The Central Military Commission and the Ministry of National Defense proactively formulate plans, guide the implementation of training, complete the program and confirm the high-level of political theory; Ensure good facilities, faculty, systems of documents, content, training programs, select students, organize the management, test, test, evaluate study results closely, serious.

Prof. Dr. Nguyen Xuan Thang, Director of Ho Chi Minh National Academy of Politics and Senior Lieutenant General Tran Quang Phuong, Deputy Director of the General Department of Politics of the Vietnam People’s Army and members of the delegation inspecting facilities training substances of the Army Academy.

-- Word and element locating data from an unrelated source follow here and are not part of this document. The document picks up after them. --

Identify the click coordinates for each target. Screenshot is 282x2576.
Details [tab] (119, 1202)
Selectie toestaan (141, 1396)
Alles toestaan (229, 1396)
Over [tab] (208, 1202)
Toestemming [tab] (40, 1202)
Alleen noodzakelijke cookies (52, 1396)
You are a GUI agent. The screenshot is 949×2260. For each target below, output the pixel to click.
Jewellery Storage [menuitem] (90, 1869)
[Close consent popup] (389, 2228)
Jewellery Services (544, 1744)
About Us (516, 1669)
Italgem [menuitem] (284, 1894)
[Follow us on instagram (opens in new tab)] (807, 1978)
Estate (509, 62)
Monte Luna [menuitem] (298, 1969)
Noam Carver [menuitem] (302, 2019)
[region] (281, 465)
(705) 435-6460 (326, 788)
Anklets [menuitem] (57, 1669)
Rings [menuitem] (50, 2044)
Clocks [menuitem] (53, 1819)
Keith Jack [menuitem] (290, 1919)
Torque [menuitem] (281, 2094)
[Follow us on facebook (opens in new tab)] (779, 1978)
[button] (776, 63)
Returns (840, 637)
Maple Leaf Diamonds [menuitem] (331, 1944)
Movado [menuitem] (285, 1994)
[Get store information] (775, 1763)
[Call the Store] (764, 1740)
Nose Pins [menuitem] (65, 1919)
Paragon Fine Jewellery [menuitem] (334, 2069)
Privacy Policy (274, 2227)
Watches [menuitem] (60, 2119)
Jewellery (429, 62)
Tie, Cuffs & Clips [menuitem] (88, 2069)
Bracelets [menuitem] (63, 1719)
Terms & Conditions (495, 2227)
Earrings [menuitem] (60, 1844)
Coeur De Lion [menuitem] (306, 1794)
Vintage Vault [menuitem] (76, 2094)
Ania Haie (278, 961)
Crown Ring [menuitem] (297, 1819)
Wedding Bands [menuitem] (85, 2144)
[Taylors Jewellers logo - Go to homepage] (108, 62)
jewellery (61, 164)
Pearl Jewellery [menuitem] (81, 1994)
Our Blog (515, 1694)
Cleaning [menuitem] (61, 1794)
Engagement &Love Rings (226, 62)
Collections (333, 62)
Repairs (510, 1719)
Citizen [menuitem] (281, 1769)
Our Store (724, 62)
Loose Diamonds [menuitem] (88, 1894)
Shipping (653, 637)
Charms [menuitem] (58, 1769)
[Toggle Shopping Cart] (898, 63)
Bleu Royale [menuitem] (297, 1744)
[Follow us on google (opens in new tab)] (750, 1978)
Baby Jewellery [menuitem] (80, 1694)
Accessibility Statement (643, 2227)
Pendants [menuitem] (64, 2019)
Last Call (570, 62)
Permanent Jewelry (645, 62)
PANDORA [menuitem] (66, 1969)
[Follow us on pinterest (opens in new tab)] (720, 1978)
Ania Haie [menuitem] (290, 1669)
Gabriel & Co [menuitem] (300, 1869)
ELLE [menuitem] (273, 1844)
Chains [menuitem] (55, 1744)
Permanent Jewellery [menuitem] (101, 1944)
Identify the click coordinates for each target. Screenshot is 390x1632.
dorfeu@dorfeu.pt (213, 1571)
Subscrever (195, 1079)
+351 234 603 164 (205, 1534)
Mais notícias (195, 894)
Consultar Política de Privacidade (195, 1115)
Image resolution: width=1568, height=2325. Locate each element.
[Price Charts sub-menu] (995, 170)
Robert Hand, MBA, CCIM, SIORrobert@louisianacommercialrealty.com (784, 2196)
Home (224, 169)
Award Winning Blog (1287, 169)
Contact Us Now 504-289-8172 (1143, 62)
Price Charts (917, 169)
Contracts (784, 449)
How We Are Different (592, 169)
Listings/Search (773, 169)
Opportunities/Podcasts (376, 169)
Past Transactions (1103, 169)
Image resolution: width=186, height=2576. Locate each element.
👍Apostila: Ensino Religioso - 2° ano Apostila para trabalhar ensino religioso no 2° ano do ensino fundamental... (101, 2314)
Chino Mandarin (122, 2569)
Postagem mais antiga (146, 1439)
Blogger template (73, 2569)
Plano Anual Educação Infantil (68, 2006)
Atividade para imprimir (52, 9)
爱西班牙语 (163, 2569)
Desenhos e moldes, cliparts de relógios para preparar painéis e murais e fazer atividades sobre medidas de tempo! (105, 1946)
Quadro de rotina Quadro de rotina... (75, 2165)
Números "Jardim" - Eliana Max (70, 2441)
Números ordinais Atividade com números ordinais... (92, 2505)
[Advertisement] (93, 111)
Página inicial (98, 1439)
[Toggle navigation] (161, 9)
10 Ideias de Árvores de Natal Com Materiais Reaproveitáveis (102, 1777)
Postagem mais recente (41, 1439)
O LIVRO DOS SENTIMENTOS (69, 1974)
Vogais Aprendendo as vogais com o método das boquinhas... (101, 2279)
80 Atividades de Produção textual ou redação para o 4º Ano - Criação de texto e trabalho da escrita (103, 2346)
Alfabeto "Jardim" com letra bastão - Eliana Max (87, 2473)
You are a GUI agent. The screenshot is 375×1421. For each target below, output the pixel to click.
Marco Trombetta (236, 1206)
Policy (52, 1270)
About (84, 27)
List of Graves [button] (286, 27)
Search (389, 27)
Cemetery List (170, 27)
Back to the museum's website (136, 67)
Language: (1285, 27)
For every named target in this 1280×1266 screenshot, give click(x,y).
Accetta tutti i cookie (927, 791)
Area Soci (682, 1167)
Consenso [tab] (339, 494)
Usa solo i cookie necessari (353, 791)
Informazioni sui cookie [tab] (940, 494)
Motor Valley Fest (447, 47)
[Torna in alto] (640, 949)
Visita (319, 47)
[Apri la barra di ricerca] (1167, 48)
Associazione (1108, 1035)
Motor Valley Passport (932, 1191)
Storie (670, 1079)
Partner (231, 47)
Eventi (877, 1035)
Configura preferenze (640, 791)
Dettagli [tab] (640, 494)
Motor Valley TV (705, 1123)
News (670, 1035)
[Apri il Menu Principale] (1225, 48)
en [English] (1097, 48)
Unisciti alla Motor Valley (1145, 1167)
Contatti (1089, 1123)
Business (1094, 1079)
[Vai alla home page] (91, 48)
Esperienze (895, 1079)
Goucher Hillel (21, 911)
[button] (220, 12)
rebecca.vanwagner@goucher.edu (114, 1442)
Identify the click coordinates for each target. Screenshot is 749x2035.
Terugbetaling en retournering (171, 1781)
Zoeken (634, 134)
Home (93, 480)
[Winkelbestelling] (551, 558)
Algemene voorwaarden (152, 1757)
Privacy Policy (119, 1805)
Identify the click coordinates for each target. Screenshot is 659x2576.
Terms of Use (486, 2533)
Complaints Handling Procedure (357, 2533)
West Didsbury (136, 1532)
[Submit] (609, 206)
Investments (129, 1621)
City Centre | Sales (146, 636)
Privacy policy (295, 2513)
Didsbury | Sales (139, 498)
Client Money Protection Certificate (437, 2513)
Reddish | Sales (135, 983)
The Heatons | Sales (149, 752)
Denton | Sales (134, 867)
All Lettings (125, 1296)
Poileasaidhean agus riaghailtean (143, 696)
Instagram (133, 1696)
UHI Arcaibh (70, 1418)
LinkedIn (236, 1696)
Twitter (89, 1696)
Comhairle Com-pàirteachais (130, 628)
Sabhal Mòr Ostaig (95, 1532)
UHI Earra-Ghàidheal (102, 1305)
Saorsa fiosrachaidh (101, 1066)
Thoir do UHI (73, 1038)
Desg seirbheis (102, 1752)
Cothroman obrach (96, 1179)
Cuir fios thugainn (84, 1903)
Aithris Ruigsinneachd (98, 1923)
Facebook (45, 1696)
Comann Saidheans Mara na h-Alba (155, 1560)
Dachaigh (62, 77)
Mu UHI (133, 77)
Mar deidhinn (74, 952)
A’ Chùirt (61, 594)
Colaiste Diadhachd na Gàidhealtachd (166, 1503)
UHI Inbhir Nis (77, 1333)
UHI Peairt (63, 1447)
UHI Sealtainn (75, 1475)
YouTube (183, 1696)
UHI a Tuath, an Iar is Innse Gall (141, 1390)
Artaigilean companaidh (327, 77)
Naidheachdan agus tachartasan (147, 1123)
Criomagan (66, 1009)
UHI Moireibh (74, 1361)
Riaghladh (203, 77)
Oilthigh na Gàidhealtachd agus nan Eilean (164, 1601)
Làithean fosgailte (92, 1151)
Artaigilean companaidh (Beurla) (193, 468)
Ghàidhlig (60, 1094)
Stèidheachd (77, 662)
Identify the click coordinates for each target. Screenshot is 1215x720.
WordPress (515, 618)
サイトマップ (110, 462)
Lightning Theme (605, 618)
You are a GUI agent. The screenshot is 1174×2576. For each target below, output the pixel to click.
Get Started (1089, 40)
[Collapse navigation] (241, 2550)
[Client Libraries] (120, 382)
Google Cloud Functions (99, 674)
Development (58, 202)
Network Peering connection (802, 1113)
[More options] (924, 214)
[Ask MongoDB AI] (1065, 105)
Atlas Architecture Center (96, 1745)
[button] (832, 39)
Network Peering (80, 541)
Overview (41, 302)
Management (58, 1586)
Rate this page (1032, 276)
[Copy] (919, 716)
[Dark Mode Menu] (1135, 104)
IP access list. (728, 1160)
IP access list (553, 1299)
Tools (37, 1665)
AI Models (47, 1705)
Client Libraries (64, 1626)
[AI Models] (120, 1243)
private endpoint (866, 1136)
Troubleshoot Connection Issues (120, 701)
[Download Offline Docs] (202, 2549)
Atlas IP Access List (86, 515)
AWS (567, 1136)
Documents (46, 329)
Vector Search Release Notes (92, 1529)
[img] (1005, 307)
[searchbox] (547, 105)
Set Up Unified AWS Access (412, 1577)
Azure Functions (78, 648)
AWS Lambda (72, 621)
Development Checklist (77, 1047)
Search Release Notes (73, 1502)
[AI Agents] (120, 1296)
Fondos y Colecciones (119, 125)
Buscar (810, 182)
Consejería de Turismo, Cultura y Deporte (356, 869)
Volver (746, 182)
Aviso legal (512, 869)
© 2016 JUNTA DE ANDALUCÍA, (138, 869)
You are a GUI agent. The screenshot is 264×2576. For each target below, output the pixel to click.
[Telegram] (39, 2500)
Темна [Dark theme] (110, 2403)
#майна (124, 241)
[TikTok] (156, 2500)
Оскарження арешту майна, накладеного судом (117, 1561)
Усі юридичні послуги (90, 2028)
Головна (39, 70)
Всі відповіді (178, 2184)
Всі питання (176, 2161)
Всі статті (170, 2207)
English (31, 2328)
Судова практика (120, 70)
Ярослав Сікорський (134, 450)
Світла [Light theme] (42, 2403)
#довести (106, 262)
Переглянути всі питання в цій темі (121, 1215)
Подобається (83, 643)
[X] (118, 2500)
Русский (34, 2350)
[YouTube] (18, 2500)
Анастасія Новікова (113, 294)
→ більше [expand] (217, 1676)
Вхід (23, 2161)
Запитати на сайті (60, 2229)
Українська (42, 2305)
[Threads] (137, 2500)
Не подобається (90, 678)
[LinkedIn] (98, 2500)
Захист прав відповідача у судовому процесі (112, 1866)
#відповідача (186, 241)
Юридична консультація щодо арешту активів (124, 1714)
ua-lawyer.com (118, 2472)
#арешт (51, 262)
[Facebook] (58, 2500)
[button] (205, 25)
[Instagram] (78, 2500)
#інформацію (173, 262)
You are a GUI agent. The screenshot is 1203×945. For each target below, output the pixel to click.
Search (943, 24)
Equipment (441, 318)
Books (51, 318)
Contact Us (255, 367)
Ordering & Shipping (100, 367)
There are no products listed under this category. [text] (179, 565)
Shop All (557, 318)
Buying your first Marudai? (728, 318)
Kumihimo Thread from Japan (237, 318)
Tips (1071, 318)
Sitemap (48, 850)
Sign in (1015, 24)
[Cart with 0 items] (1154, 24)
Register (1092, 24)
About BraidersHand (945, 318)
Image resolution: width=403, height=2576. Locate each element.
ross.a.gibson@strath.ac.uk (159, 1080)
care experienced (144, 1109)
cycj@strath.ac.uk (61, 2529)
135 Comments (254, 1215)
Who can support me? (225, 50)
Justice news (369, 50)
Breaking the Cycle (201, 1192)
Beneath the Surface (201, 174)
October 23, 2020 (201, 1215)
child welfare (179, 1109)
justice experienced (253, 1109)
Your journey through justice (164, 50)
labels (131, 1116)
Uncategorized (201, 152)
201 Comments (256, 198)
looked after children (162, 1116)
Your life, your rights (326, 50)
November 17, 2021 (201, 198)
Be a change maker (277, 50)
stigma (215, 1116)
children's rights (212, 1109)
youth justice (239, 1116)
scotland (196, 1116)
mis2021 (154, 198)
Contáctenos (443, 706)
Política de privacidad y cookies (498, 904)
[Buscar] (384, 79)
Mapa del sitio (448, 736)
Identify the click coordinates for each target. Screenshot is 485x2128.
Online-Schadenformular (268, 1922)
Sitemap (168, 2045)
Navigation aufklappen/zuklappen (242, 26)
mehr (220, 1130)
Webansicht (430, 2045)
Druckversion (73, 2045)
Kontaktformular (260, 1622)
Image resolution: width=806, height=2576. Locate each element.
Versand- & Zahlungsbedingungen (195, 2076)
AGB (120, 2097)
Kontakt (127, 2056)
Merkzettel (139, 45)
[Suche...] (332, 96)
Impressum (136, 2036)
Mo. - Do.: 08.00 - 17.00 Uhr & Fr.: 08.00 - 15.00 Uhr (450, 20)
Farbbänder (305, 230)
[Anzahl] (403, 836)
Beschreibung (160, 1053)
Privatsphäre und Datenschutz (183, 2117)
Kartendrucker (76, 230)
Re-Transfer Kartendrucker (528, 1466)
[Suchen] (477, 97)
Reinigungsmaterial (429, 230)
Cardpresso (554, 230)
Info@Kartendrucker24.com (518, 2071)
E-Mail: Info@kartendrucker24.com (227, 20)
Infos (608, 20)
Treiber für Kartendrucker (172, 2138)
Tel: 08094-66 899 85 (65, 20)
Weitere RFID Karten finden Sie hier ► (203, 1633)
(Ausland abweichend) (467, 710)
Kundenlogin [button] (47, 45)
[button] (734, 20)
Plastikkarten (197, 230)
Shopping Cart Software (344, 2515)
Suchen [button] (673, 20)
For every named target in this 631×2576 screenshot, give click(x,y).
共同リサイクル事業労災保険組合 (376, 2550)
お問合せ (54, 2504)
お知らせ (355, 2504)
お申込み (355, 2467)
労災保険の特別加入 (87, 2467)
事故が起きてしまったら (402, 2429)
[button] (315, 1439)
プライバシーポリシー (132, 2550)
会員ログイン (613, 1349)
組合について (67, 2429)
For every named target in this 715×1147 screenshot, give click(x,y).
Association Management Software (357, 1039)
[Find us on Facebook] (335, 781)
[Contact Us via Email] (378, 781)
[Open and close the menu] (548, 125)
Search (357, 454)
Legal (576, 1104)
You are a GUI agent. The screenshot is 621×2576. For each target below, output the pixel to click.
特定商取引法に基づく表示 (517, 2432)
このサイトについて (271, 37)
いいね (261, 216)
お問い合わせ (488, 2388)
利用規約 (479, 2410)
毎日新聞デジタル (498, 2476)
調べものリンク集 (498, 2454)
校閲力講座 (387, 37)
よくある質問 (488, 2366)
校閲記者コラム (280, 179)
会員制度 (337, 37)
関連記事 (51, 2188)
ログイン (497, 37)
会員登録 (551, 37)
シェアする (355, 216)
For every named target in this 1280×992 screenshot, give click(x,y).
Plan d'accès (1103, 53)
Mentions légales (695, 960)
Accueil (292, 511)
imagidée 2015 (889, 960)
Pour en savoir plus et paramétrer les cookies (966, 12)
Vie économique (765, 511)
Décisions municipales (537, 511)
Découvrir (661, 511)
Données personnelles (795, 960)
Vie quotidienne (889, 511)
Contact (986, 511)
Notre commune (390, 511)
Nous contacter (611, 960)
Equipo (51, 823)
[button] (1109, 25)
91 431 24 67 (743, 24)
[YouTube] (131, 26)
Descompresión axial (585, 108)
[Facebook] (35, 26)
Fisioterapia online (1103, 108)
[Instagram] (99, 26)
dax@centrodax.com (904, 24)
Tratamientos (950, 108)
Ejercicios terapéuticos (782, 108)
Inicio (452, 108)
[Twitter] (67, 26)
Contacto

Prof. Dr. Nguyen Xuan Thang highly appreciated the training results, completed and confirmed the Advanced level of political theory performed by the Ministry of Defense over the years, and affirmed the Ho Chi Minh National Academy of Politics. Minh will accept recommendations from academies and agencies under the Ministry of Defense, continue to coordinate with the Central Organizing Committee to request the Secretariat to assign the Ministry of Defense, which are directly 3 academies including the National Defense Academy, Political Academy, Army Academy officially trained High-level political theory for the subjects in the coming time.

Prof. Dr. Nguyen Xuan Thang requested the Ministry of Defense to urgently build and complete a new set of textbooks, update the contents of the documents of the XIII National Party Congress in the program content, standardize the teaching staff. Senior lecturer in political theory, integrating the training program High-level political reasoning into the training program for commanders, advisors at the campaign level and strategy to save time and money.